From the numpy documentation:

The term broadcasting describes how NumPy treats arrays with different shapes during arithmetic operations. Subject to certain constraints, the smaller array is “broadcast” across the larger array so that they have compatible shapes. Broadcasting provides a means of vectorizing array operations so that looping occurs in C instead of Python.
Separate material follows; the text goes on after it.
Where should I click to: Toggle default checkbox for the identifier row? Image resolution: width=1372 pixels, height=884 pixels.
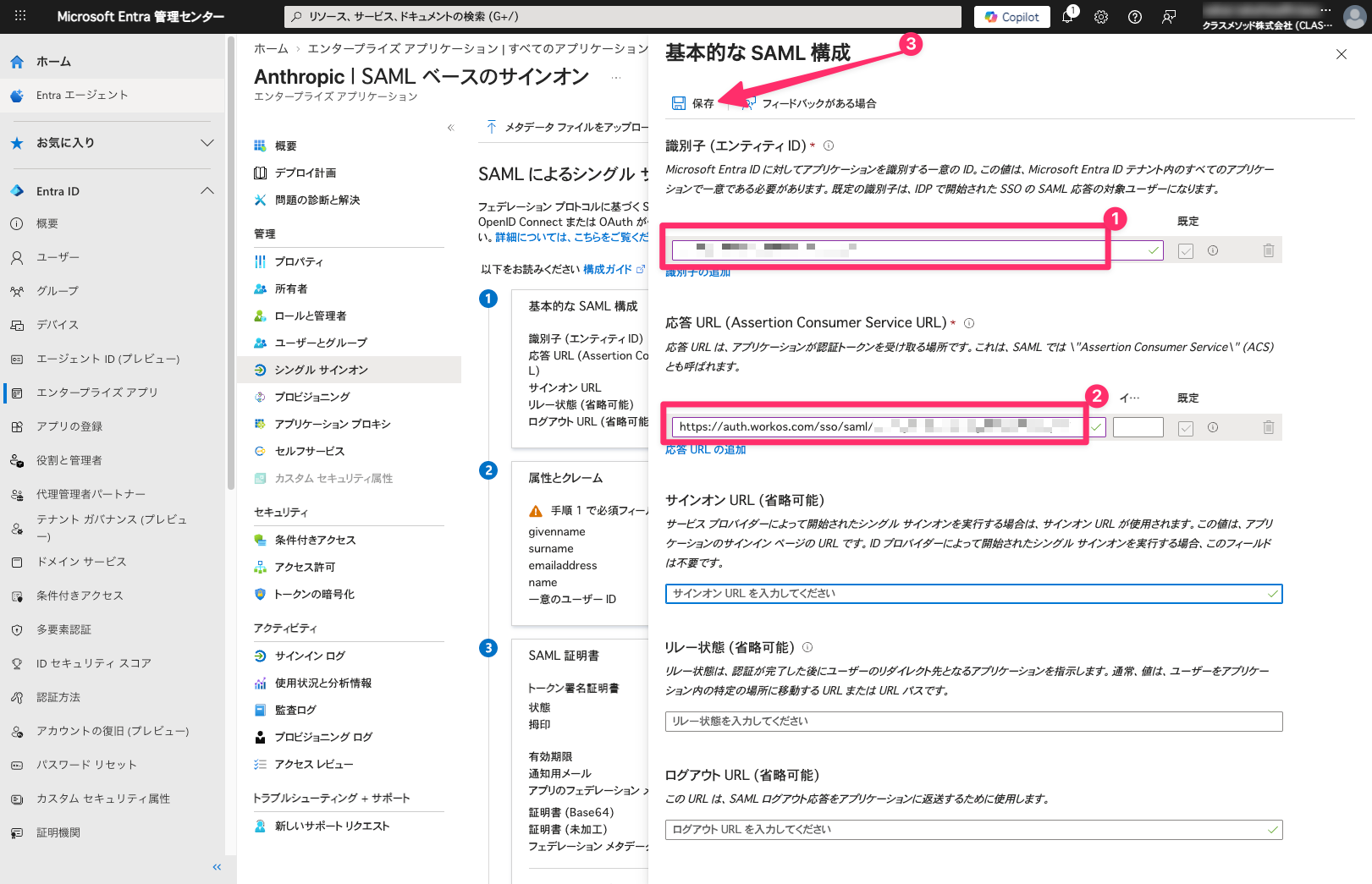pos(1186,251)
It does this without making needless copies of data and usually leads to efficient algorithm implementations.

Broadcasting with a Scalars

Even though there is only 1 value, it is broadcasted across all the elements

mtx = torch.tensor(range(1, 10))
mtx = mtx.reshape(3, 3)
"""
tensor([[1, 2, 3],
        [4, 5, 6],
        [7, 8, 9]])
"""

Addition

mtx + 1
"""
tensor([[ 2,  3,  4],
        [ 5,  6,  7],
        [ 8,  9, 10]])
"""

Comparison

mtx > 5
"""
tensor([[False, False, False],
        [False, False,  True],
        [ True,  True,  True]])
"""

Broadcasting Vectors onto a matrix

Say we want to multiply vec to every row in a matrix

vec = torch.tensor([10., 20., 30.])
vec.shape, mtx.shape
# (torch.Size([3]), torch.Size([3, 3]))

and even though the shapes are different, watch as they are added together

mtx + vec
"""
tensor([[11., 22., 33.],
        [14., 25., 36.],
        [17., 28., 39.]])
"""

vec + mtx
"""
tensor([[11., 22., 33.],
        [14., 25., 36.],
        [17., 28., 39.]])
"""

Whats going on underneath? a function called .expand_as(), and though it LOOKs like its copying the data, it is not.

t = vec.expand_as(mtx)
"""
tensor([[10., 20., 30.],
        [10., 20., 30.],
        [10., 20., 30.]])
"""

Digging into the intermediate tensor: its the same values with a stride for "walking"

t.storage() 
"""
 10.0
 20.0
 30.0
[torch.storage._TypedStorage(dtype=torch.float32, device=cpu) of size 3]
"""
t.stride()
#  (0, 1)

About 1D Vectors + expanding dimensions

There is a distinction between the following: - tensor size(3) - tensor size(1, 3) - tensor size(3, 1) - This distinction will be essential to master : matrix to matrix operations

vec = torch.tensor([10., 20., 30.])

vec.shape
"""
torch.Size([3])
"""

How to convert a vector into a single row matrix

vec_adj = vec.unsqueeze(0)
vec_adj.shape
"""
torch.Size([1, 3])
"""

vec_adj = vec[None, :]
vec_adj.shape
"""
torch.Size([1, 3])
"""

vec_adj
"""
tensor([[10., 20., 30.]])
"""

How to convert a vector into a single column matrix

vec_adj = vec.unsqueeze(1)
vec_adj.shape
"""
torch.Size([3, 1])
"""

vec_adj = vec[:, None]
vec_adj.shape
"""
torch.Size([3, 1])
"""

vec_adj
"""
tensor([[10.],
        [20.],
        [30.]])
"""

Note: trailing dimensions

torch has a specific syntax to skip dimensions with ...

A quick example:

some_tensor = torch.randn(2, 3, 4)
some_tensor.shape
# torch.Size([2, 3, 4])

some_tensor[..., None].shape
# torch.Size([2, 3, 4, 1])

some_tensor[None, ...].shape
# torch.Size([1, 2, 3, 4])

How to control the broadcasting dimension

since we combining a size(3) and a size(3, 3), there's a question of if its doing it row-wise or column wise. This can be controlled by adjusting the vector ahead of time.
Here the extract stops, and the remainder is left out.